Required action
Output only an exact transcription of the line containing "Task: Select the 200+ Users option" and all lines that follow it in the data below.

Dataset excerpts
┄┄┄┄┄┄┄┄┄┄
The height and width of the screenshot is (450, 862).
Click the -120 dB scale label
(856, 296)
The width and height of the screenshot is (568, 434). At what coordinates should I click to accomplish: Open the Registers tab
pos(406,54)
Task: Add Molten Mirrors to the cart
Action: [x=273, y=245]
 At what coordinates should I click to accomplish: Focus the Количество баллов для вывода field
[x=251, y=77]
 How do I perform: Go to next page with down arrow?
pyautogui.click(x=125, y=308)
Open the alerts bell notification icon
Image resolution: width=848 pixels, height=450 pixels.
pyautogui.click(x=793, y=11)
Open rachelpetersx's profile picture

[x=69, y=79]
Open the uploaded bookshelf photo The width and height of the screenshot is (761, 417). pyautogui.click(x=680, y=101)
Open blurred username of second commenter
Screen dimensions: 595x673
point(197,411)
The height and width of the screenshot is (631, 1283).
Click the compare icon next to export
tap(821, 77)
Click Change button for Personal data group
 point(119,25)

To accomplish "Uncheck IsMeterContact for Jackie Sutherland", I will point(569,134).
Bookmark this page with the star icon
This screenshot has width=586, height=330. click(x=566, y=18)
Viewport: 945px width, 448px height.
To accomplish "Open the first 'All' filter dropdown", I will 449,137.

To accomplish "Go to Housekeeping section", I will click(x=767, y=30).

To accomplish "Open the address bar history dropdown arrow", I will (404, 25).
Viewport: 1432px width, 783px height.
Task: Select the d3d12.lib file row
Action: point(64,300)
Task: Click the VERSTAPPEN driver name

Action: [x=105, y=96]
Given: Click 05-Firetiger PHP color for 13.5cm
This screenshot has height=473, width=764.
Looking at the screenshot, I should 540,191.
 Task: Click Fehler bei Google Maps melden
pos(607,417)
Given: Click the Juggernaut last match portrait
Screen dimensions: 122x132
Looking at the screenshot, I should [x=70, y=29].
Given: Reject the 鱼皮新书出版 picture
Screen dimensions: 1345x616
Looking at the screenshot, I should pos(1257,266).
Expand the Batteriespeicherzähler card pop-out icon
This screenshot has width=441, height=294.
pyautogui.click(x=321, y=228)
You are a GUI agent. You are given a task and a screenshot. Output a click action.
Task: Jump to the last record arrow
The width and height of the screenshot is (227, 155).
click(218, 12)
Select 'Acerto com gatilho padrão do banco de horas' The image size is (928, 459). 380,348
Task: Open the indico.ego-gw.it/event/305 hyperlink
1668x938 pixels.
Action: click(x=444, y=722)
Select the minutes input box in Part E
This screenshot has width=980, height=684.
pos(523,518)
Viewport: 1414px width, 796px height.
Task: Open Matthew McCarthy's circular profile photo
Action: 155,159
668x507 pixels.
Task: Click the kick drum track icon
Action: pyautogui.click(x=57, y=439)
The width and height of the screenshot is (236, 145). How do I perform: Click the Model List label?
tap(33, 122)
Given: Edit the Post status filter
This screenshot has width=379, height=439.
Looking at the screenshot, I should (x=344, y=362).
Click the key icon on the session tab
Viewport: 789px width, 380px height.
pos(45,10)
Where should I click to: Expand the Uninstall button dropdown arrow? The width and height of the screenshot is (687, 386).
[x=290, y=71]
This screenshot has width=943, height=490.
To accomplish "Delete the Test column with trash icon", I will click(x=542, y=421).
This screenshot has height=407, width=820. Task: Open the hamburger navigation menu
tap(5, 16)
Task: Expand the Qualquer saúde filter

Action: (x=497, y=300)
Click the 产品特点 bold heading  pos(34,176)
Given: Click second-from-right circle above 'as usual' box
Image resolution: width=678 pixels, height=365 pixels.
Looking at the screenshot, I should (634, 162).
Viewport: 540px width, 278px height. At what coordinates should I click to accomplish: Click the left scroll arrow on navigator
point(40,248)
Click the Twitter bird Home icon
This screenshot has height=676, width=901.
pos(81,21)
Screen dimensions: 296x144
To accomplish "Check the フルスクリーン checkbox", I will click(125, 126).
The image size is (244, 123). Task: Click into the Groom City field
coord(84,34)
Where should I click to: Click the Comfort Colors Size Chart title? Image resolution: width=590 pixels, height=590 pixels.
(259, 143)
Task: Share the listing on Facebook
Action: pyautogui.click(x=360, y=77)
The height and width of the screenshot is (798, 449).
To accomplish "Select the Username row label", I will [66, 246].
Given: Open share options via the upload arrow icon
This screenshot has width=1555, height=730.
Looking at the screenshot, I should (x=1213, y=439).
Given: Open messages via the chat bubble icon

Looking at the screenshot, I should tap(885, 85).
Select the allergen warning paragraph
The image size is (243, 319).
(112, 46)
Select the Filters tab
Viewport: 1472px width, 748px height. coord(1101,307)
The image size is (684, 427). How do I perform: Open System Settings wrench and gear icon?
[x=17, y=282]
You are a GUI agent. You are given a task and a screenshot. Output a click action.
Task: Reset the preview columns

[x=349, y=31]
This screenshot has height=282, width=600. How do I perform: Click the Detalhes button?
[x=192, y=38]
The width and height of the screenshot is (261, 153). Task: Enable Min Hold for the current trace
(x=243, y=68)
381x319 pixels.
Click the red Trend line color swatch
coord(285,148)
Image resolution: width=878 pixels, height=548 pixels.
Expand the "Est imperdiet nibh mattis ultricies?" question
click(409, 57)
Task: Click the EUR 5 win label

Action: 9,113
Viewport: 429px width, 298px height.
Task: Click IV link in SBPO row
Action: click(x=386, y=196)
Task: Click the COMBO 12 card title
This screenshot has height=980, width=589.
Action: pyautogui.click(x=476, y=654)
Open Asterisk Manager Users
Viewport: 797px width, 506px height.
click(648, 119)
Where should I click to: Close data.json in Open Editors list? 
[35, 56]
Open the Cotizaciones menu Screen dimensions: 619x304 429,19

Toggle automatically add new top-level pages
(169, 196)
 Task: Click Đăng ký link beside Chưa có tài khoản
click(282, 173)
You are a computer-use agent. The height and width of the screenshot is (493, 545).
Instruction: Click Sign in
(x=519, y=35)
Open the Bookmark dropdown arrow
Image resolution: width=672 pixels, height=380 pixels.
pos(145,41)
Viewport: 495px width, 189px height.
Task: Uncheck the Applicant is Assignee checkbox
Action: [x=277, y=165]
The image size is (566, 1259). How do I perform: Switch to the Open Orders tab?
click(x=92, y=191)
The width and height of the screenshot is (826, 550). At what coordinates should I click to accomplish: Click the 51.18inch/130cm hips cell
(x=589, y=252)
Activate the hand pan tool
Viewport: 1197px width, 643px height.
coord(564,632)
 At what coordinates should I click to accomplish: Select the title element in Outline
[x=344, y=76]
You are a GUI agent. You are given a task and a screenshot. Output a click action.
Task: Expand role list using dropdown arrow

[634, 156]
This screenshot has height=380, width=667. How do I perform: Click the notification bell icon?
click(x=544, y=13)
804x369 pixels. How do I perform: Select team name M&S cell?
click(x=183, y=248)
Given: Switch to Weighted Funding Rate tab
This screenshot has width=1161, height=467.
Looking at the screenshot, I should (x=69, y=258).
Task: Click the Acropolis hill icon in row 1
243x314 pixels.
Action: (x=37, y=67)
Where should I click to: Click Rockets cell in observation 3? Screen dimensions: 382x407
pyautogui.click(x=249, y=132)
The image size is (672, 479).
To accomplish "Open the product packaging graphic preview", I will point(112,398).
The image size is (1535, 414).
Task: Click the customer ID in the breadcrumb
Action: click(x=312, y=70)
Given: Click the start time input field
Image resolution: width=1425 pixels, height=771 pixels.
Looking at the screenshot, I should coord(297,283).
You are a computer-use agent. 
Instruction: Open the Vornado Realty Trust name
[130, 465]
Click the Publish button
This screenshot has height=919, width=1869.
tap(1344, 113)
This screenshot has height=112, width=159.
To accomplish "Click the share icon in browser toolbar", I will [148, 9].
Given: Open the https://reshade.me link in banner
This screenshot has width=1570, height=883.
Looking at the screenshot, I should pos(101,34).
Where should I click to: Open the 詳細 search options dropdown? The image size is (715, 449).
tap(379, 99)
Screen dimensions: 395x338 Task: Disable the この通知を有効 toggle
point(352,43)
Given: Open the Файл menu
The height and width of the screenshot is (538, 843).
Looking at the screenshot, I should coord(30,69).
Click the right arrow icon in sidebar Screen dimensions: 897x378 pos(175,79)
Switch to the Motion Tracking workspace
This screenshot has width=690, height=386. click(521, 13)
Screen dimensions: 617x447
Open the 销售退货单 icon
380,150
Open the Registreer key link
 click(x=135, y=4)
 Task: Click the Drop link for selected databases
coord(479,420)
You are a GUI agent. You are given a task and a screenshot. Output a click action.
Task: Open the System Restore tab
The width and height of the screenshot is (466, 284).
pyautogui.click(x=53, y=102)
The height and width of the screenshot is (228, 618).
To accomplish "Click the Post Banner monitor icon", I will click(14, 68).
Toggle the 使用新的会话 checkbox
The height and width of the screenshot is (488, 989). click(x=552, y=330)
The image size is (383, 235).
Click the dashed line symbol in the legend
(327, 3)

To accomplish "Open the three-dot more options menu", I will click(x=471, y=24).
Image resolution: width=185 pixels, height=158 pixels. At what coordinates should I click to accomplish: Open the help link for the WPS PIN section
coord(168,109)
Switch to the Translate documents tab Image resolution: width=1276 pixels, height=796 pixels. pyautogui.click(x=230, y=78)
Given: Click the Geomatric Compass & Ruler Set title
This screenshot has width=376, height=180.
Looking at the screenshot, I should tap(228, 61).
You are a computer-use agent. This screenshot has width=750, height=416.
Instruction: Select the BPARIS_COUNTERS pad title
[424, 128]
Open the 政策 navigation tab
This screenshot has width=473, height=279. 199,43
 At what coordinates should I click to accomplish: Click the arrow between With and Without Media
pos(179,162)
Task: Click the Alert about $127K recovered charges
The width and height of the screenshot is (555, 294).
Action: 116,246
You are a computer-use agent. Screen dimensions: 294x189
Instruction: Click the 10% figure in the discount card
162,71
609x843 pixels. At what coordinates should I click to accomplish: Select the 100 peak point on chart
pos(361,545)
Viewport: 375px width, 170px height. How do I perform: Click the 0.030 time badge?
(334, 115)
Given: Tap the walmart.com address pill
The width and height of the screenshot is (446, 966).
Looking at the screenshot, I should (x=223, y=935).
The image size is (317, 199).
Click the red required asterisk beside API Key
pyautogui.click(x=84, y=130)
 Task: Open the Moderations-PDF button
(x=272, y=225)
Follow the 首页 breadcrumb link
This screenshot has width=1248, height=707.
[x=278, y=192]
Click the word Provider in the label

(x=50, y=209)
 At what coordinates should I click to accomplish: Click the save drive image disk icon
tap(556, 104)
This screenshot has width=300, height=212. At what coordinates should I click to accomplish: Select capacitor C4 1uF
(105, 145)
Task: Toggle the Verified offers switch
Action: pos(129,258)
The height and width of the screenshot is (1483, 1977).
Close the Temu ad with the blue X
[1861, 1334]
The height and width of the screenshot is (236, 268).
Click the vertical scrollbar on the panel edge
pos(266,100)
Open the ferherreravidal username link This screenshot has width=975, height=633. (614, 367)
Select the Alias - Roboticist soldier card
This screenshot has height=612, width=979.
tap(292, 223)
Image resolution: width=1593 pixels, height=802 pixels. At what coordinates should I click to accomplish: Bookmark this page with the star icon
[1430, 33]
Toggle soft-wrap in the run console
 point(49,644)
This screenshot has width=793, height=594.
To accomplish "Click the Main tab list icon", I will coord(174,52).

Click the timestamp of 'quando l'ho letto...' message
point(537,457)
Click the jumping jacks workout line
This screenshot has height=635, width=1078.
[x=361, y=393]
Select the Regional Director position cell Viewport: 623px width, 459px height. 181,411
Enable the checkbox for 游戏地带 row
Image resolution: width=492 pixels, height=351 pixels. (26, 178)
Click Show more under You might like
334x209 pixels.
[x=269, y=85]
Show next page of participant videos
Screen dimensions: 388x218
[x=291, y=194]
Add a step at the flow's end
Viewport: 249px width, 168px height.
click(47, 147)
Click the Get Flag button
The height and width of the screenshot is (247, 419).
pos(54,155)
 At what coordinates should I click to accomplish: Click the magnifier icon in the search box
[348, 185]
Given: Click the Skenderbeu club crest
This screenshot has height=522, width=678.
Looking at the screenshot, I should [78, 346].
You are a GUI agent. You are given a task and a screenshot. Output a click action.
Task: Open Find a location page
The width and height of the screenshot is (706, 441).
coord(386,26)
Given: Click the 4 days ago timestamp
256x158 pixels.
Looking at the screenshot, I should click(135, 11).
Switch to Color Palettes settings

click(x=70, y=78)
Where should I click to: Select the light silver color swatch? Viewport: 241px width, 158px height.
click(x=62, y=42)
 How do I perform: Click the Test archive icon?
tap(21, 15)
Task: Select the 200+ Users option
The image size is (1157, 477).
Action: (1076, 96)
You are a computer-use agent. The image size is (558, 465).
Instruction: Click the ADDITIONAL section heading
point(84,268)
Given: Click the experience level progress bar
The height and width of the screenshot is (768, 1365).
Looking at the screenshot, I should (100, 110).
┄┄┄┄┄┄┄┄┄┄
Answer space
Task: Select the 200+ Users option
The image size is (1157, 477).
Action: (1076, 96)
You are a computer-use agent. The image size is (558, 465).
Instruction: Click the ADDITIONAL section heading
point(84,268)
Given: Click the experience level progress bar
The height and width of the screenshot is (768, 1365).
Looking at the screenshot, I should (100, 110).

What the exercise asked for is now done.